Given instruction — Update the records below by replacing "Главная" with "Главная страница" and leaving every other line unchanged. Omit the pictures from your output.

Data provided —
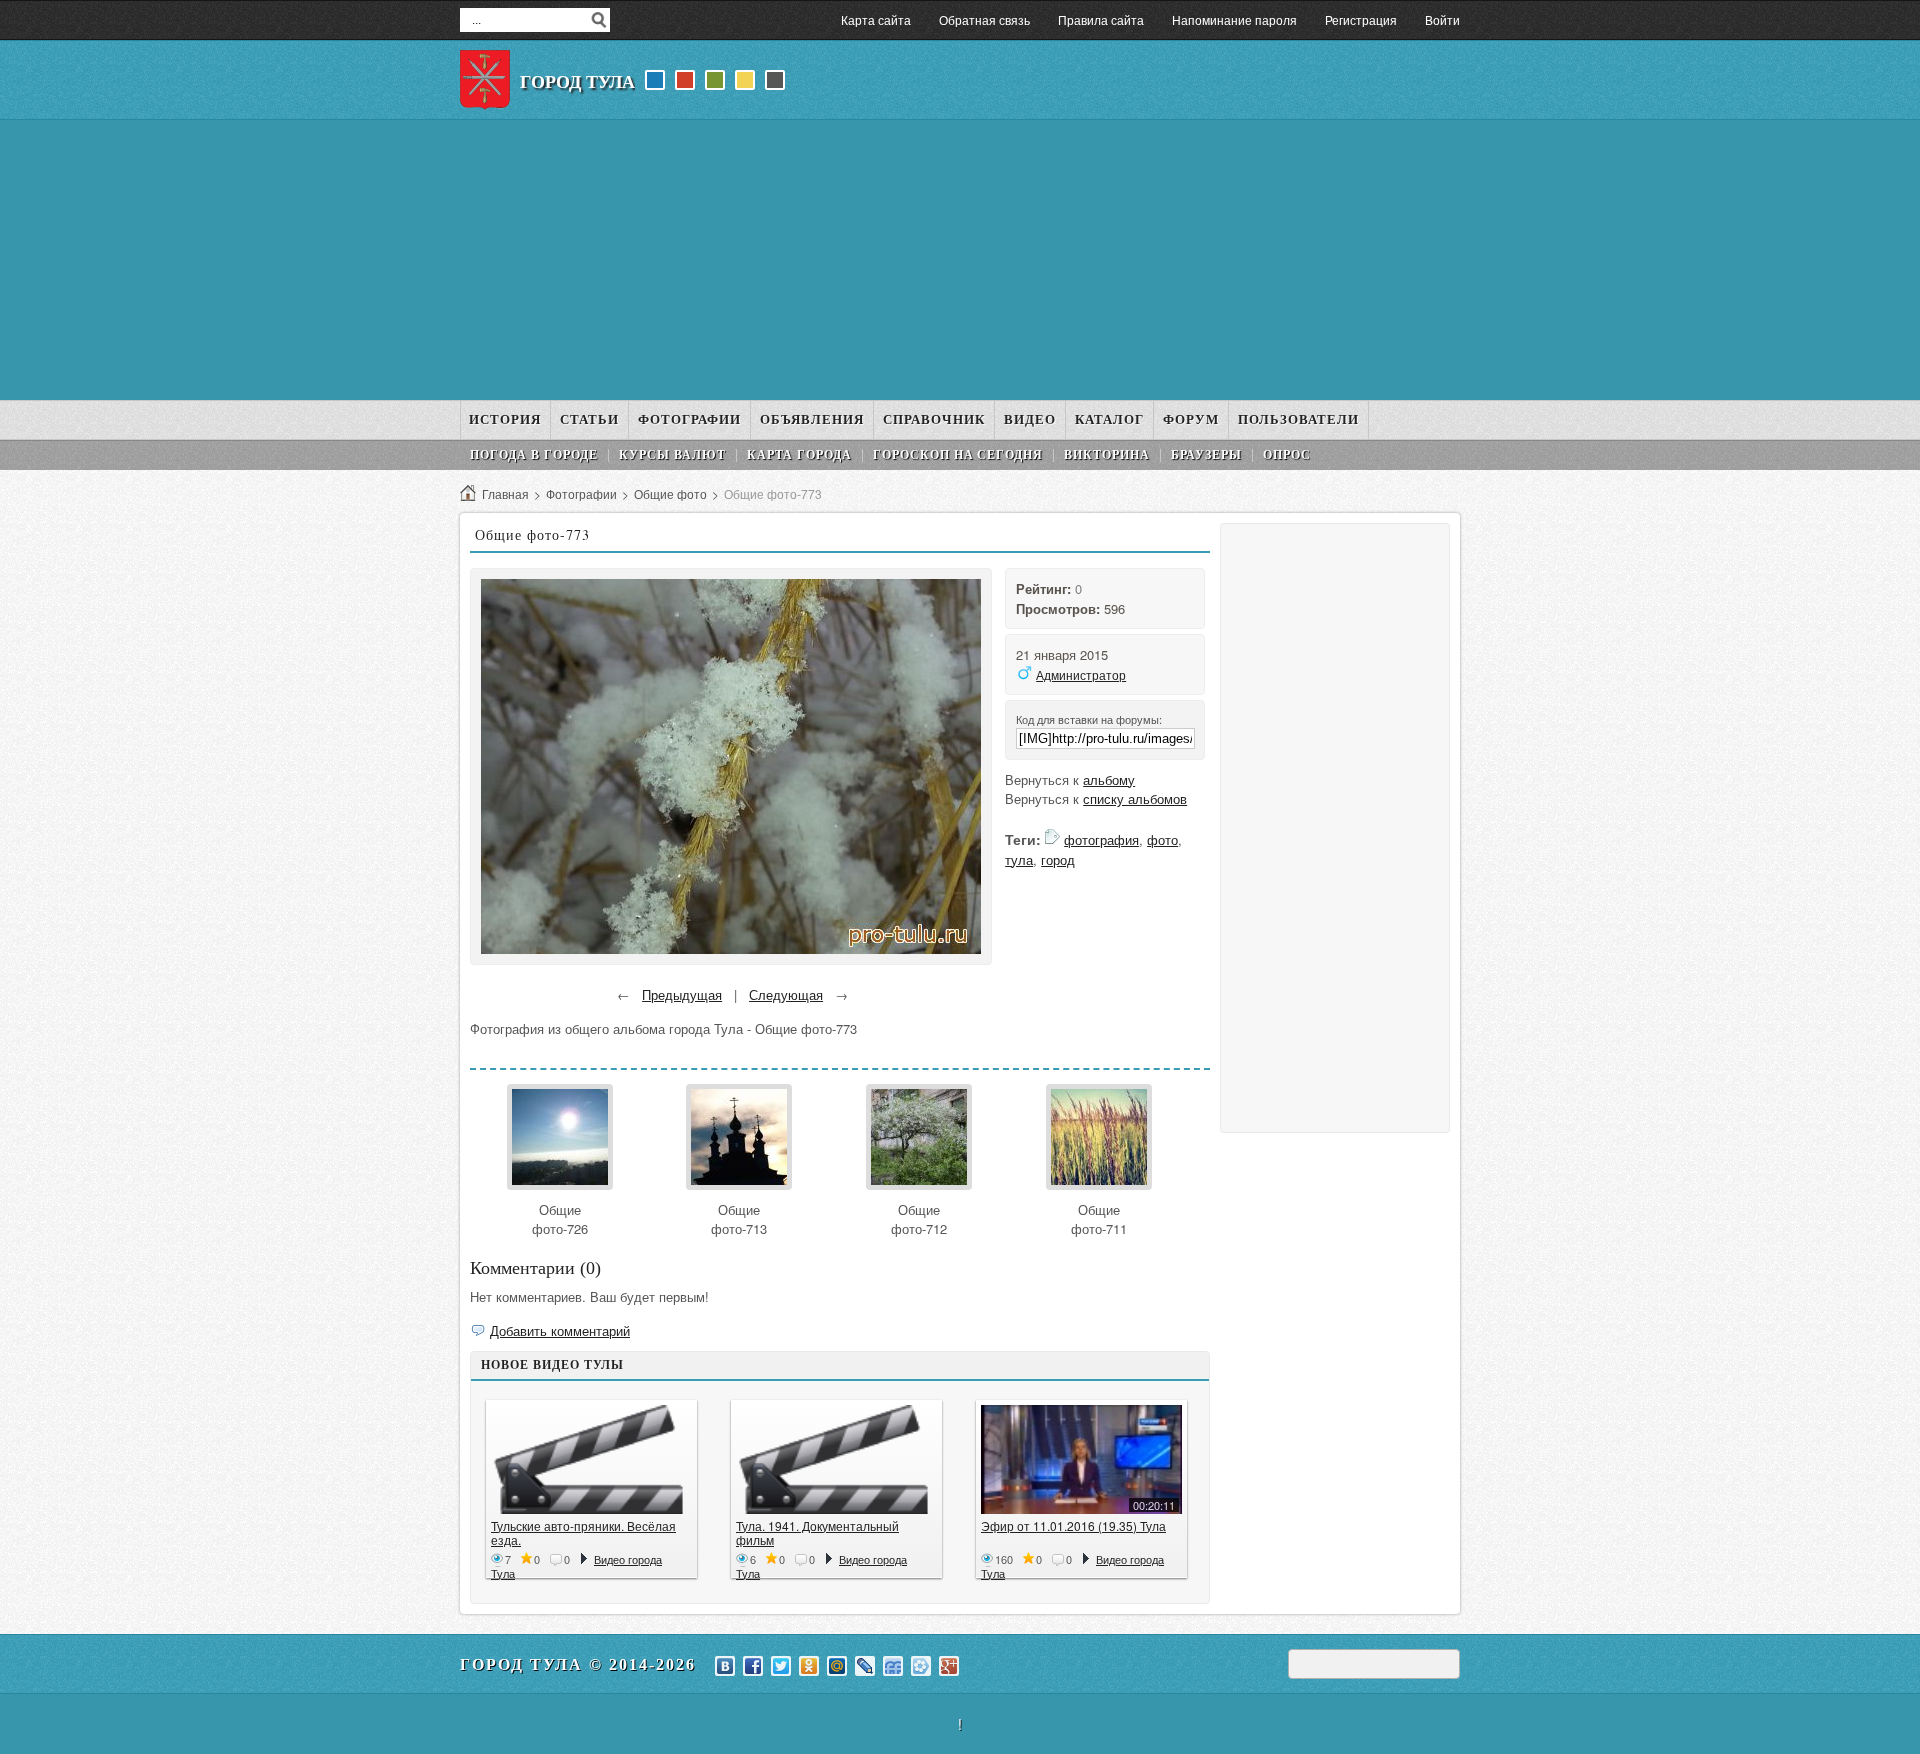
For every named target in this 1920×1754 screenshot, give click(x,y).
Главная (505, 493)
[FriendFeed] (893, 1666)
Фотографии (581, 493)
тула (1019, 859)
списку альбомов (1135, 798)
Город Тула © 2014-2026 (578, 1664)
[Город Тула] (485, 80)
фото (1162, 839)
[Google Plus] (949, 1666)
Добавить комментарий (560, 1330)
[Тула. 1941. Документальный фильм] (836, 1459)
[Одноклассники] (809, 1666)
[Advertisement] (960, 260)
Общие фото (670, 493)
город (1058, 859)
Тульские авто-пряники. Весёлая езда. (583, 1532)
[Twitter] (781, 1666)
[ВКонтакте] (725, 1666)
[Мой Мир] (837, 1666)
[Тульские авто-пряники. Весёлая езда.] (591, 1459)
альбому (1109, 779)
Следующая (786, 994)
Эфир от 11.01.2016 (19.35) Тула (1073, 1525)
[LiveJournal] (865, 1666)
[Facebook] (753, 1666)
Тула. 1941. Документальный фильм (817, 1532)
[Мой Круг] (921, 1666)
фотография (1101, 839)
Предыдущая (682, 994)
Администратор (1081, 674)
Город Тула (577, 82)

Exercise solution —
For every named target in this 1920×1754 screenshot, give click(x,y).
Главная страница (505, 493)
[FriendFeed] (893, 1666)
Фотографии (581, 493)
тула (1019, 859)
списку альбомов (1135, 798)
Город Тула © 2014-2026 (578, 1664)
[Город Тула] (485, 80)
фото (1162, 839)
[Google Plus] (949, 1666)
Добавить комментарий (560, 1330)
[Тула. 1941. Документальный фильм] (836, 1459)
[Одноклассники] (809, 1666)
[Advertisement] (960, 260)
Общие фото (670, 493)
город (1058, 859)
Тульские авто-пряники. Весёлая езда. (583, 1532)
[Twitter] (781, 1666)
[ВКонтакте] (725, 1666)
[Мой Мир] (837, 1666)
[Тульские авто-пряники. Весёлая езда.] (591, 1459)
альбому (1109, 779)
Следующая (786, 994)
Эфир от 11.01.2016 (19.35) Тула (1073, 1525)
[LiveJournal] (865, 1666)
[Facebook] (753, 1666)
Тула. 1941. Документальный фильм (817, 1532)
[Мой Круг] (921, 1666)
фотография (1101, 839)
Предыдущая (682, 994)
Администратор (1081, 674)
Город Тула (577, 82)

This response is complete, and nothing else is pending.